The 2 m-temperature anomalies from the reforecasts of the CNR-ISAC and ECMWF monthly prediction systems have been combined in a multimodel super-ensemble. Tercile probability predictions obtained from the multimodel have been constructed using direct model outputs (DMO) and model output statistics (MOS), like logistic and nonhomogeneous Gaussian regression, for the 1990–2010 winter seasons. Verification with ERA-Interim reanalyses indicates that logistic regression gives the best results in terms of ranked probability skill scores (RPSS) and reliability diagrams for low–medium forecast probabilities. Also, it is argued that the logistic regression would not yield further improvements if a larger dataset was used.

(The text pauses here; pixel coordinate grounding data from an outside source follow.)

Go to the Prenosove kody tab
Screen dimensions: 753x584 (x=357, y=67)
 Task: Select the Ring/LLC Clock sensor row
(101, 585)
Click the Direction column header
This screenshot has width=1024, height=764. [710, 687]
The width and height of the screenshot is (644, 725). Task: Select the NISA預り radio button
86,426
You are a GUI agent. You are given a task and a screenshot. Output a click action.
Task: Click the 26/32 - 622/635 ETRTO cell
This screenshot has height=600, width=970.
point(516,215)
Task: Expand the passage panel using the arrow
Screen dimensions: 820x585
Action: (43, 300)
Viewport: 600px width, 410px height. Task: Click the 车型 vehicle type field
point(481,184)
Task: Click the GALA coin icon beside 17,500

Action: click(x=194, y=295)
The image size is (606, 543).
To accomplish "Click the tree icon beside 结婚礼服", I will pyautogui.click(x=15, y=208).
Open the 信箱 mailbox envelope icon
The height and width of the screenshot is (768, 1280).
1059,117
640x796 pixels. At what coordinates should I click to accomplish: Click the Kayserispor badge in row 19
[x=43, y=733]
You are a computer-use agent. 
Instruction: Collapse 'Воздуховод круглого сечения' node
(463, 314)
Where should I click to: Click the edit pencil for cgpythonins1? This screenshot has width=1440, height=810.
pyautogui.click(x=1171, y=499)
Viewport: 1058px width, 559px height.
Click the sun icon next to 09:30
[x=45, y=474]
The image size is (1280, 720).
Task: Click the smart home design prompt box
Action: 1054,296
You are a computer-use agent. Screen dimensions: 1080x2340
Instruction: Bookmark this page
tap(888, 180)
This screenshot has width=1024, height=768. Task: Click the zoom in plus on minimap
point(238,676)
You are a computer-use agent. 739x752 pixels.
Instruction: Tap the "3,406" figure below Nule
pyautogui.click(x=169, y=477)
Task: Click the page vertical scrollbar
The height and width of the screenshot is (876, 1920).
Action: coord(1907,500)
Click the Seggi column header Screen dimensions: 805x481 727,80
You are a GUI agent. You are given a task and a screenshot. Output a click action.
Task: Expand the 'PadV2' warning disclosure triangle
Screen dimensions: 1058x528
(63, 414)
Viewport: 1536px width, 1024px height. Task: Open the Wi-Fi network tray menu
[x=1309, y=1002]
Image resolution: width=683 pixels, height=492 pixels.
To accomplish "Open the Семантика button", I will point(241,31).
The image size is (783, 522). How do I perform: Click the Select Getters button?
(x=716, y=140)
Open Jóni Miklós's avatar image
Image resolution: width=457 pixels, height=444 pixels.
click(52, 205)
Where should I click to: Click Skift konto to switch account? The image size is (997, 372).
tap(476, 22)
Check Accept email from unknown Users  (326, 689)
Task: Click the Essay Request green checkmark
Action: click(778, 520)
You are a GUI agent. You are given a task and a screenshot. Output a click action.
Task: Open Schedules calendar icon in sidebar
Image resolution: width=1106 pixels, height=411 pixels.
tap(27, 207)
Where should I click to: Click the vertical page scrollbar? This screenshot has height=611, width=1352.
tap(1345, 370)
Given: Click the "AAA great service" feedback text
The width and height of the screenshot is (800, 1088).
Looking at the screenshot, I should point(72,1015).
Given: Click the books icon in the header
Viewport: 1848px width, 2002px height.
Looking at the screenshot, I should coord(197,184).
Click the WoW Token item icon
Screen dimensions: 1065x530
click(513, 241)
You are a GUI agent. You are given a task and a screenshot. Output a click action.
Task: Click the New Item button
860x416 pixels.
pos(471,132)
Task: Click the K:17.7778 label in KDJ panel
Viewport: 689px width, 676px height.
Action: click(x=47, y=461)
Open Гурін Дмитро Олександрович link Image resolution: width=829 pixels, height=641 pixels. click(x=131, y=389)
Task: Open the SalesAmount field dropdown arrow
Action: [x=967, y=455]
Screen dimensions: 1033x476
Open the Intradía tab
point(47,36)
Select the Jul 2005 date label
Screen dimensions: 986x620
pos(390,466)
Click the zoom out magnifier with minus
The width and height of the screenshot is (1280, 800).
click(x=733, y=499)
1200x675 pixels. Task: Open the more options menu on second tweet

Multimodel ensemble forecasting has been proven to be successful on different space-time scales (e.g. Casanova and Ahrens, 2009). Using both a synthetic forecast generator and a seasonal forecast dataset, Weigel et al. (2008) showed that multimodel combination reduces overconfidence, i.e. ensemble spread is widened while average ensemble-mean error is reduced, implying a net gain in prediction skill. One of the issues of the sub-seasonal to seasonal prediction (S2S) research project, whose goal is to improve forecast skill and understanding on this timescale (Vitart et al., 2017), is the assessment of the benefits of a multimodel forecast, and how it can be constructed and implemented. The S2S database provides a set of reforecasts over a past period for model calibration purposes. Each model participating to the S2S database is furnished by a large number of reforecasts collected on many initialization dates with a typically small number of ensemble members. Then, it arises the question of how to exploit at best these reforecast sets in order to improve the skill of multimodel combinations, in particular for what concerns probability predictions.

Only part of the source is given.